There is no technical reason that it can't be done, given the original as a template.

Daniel


----------



## PhotonFanatic (Dec 31, 2009)

Practical? Not really since the price of a new pen is considerably less than what it would cost to have anything machined.


----------



## alexmin (Dec 31, 2009)

Glad to see more people here interested in pen turning.
You can also check www.penturners.org and www.fountainpennetwork.com
Most people there using woodworking lathes and making pens from store bought kits but some make nice fully custom pens on metal working lathes.


----------



## gadget_lover (Dec 31, 2009)

Yeah, I've made a handful of pens on my 7x10. I even posted pictures here somewhere. 

Danile


----------



## darkzero (Dec 31, 2009)

gadget_lover said:


> Yeah, I've made a handful of pens on my 7x10. I even posted pictures here somewhere.
> 
> Danile


 
Very cool! I've been looking at pen turning too off & on over the past months. Met a guy at the local gun show back in July who had some very nice pieces & caught my interest. I'd like turn some pens too but I don't understand everything when browsing the forums. What are some good kits to start off with?


----------



## gadget_lover (Dec 31, 2009)

It does not take much to start.

The typical pen turning kit has a mandrel that you mount the wood piece (the blank) on, with bushings that have the right diameters for the hardware that will be used. Almost all of them have a brass sleeve that fits inside the wood. The sleeve holds the actual pen hardware and provides a support structure.

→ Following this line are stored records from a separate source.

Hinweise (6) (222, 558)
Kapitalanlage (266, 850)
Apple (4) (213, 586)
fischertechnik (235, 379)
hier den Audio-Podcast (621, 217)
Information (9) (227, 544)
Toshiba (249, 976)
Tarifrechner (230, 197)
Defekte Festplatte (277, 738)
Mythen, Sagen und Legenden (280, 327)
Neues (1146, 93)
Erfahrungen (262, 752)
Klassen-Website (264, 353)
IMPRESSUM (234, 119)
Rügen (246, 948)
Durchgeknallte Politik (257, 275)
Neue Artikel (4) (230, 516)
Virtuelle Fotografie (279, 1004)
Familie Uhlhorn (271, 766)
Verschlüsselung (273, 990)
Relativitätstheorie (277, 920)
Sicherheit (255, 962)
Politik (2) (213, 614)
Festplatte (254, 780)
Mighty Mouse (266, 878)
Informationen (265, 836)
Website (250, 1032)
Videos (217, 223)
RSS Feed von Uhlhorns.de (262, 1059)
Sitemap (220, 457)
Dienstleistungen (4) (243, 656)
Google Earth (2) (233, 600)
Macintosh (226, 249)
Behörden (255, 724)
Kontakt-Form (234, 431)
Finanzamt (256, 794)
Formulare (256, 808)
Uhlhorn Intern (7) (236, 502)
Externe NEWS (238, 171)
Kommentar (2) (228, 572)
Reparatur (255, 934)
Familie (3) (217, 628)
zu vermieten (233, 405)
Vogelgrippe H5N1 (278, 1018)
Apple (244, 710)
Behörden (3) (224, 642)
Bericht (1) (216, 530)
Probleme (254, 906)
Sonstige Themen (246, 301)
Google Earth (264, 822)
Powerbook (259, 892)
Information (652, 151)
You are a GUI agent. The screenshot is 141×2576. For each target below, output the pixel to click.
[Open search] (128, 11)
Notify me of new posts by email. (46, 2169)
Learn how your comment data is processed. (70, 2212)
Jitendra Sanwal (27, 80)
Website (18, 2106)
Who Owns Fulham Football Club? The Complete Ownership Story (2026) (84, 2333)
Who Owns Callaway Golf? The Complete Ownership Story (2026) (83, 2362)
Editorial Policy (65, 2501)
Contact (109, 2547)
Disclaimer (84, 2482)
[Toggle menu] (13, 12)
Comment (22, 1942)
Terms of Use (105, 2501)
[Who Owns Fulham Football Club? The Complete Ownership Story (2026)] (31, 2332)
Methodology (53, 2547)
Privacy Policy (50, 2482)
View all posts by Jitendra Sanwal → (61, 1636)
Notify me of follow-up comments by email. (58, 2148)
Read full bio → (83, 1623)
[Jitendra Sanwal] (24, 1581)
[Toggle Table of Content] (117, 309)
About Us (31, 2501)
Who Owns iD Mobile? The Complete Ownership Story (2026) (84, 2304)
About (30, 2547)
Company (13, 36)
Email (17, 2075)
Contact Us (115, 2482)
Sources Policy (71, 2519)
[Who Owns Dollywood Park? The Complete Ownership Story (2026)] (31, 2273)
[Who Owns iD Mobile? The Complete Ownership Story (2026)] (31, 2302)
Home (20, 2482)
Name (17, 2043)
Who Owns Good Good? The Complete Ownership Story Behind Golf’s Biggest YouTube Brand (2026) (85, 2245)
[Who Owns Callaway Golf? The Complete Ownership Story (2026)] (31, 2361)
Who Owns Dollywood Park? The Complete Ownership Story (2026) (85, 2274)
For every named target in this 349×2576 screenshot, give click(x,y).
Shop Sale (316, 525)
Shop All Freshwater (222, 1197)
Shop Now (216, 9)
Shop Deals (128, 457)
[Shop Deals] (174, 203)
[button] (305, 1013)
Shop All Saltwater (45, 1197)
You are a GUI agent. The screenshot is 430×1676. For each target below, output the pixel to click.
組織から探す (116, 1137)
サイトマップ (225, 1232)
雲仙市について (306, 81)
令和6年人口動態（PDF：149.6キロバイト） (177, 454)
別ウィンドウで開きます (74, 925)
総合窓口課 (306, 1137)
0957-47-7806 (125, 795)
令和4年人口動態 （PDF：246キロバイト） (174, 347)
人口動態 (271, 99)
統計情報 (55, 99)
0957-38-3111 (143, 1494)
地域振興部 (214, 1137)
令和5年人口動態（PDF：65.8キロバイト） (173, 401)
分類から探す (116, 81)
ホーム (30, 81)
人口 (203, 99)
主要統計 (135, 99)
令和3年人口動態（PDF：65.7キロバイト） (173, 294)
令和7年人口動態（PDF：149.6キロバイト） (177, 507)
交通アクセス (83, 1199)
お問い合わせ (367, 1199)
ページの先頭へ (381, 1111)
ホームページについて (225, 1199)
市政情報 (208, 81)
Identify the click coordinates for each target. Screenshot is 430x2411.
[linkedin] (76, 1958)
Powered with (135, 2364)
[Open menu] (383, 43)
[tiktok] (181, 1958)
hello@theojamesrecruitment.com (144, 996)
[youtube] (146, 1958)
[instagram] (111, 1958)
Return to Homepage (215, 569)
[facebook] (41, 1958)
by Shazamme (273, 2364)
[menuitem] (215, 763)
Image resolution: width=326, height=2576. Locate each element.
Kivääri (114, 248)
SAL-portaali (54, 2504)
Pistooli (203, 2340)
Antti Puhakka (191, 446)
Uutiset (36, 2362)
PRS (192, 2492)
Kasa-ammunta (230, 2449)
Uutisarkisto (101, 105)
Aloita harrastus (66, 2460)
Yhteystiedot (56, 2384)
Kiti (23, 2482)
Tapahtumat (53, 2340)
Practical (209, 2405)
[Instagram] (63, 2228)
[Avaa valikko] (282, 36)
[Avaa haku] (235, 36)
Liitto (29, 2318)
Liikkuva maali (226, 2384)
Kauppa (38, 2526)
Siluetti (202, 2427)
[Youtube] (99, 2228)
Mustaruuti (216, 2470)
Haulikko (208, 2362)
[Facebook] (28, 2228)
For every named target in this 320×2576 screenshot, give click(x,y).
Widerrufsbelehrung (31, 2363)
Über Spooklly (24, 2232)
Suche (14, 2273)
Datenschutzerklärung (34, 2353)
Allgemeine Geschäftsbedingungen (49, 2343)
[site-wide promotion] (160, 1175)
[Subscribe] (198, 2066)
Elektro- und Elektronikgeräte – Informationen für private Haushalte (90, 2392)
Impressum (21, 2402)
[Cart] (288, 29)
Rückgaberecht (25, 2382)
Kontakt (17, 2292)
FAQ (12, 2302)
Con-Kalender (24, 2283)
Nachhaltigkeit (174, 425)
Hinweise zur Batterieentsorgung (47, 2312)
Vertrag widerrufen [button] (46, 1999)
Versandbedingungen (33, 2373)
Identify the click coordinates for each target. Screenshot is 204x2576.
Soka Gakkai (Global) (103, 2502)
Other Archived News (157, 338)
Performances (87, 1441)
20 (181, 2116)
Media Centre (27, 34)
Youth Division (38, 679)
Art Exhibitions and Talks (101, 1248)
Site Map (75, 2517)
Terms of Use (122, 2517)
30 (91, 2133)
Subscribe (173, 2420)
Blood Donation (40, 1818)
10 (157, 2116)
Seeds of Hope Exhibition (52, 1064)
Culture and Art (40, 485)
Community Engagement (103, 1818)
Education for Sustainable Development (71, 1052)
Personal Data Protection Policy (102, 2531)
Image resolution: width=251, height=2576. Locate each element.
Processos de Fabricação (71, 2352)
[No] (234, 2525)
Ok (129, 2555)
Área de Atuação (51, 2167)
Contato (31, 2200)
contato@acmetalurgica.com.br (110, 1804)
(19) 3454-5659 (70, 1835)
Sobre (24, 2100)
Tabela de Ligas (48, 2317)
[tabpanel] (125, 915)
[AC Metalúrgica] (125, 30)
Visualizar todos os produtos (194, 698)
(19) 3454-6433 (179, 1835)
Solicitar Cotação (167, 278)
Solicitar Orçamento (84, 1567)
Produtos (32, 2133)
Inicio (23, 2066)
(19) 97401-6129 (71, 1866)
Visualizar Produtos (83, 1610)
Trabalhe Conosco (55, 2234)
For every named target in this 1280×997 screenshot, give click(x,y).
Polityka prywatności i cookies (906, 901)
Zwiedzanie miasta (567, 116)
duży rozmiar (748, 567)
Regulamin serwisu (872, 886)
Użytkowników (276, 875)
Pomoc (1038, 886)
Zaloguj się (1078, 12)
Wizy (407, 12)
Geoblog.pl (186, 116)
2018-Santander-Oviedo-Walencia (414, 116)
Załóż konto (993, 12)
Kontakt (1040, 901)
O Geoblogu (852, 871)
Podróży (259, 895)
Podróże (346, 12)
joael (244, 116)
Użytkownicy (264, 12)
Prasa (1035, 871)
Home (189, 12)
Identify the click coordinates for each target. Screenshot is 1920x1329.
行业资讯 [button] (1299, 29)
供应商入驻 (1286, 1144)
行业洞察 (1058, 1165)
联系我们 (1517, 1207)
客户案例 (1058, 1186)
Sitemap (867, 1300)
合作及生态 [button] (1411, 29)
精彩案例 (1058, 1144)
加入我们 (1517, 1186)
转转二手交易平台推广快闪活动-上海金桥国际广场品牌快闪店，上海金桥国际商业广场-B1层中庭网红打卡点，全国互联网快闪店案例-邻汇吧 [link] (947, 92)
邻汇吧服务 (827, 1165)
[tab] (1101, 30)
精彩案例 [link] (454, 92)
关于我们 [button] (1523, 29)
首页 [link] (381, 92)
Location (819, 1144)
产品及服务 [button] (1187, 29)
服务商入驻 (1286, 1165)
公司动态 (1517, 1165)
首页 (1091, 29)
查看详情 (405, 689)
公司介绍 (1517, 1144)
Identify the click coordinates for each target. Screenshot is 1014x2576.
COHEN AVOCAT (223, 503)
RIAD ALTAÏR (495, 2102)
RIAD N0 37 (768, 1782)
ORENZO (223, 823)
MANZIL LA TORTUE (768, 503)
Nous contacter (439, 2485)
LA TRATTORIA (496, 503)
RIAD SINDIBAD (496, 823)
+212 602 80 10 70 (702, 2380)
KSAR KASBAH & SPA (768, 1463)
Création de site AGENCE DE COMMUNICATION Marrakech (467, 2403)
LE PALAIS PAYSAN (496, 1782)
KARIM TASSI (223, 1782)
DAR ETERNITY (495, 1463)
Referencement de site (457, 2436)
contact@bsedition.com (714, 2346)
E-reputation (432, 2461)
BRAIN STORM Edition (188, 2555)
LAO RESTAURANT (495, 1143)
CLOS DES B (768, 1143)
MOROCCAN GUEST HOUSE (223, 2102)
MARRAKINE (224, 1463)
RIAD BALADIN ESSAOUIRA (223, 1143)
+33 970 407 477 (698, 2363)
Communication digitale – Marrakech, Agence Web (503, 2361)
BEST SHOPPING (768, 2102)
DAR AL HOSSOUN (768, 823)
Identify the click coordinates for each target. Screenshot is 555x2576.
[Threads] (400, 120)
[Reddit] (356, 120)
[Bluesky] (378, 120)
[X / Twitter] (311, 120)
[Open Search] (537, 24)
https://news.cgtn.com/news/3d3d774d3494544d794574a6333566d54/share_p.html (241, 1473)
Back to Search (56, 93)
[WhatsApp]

The kits include the pen mechanisms and fittings as well as the brass tube. The blanks are up to you. The mandrel is usually extra, as are the bushings. The mandrel and bushings are reused many times. The bushings are unique to the particular model of pen. Each pen kit makes only one pen.

I did several of these slimlines, and they made great gifts. They have straight profiles so work well on a metal lathe such as a 7x10.

http://www.pennstateind.com/store/slimline-pen-kits.html

It will need the bushings http://www.pennstateind.com/store/PKM-BUSH3.html and a mandrel. I've successfully used 1/4 inch allthread as a mandrel.

You can pick up the parts locally at most woodworking shops. Woodcraft and Rockler com to mind. 

Daniel


----------



## darkzero (Dec 31, 2009)

Thanks Daniel! I actually only want to make titanium pens which is on my list of requests. Could I use the same kits? I suppose I should start out with some wood kits for practice before attempting Ti.


----------



## gadget_lover (Dec 31, 2009)

You could use the same kits. The difference is that you will make the titanium to the dimensions of the wood parts of the kit (with the brass tube installed).

The PDF in this link has instructions for building the slimline pen. It will give you an idea of what parts are included and how they are press fit together.

http://www.pennstateind.com/library/PK-PCLXX_ins.pdf

Daniel


----------



## alexmin (Dec 31, 2009)

Personally I think if you have metal lathe you don't need any kits and can make a so called "kitless" pen. You still might need to get some parts espesially for fountain pens (nib assembly and ink pump).

Check this out:


http://www.ustream.tv/recorded/1247361

http://pencraftonline.com/webcam.cfm

http://www.youtube.com/watch?v=ISScyuUQsmU

http://pencraftonline.com/page.cfm/Huron-Main-Page

After I saw these pens above I totally lost all interest to kit pens



Here is another example of a kitless pen from IAP forum
This craftsman is not as good but you can see all the parts.


----------



## will (Jan 1, 2010)

darkzero said:


> Thanks Daniel! I actually only want to make titanium pens which is on my list of requests. Could I use the same kits? I suppose I should start out with some wood kits for practice before attempting Ti.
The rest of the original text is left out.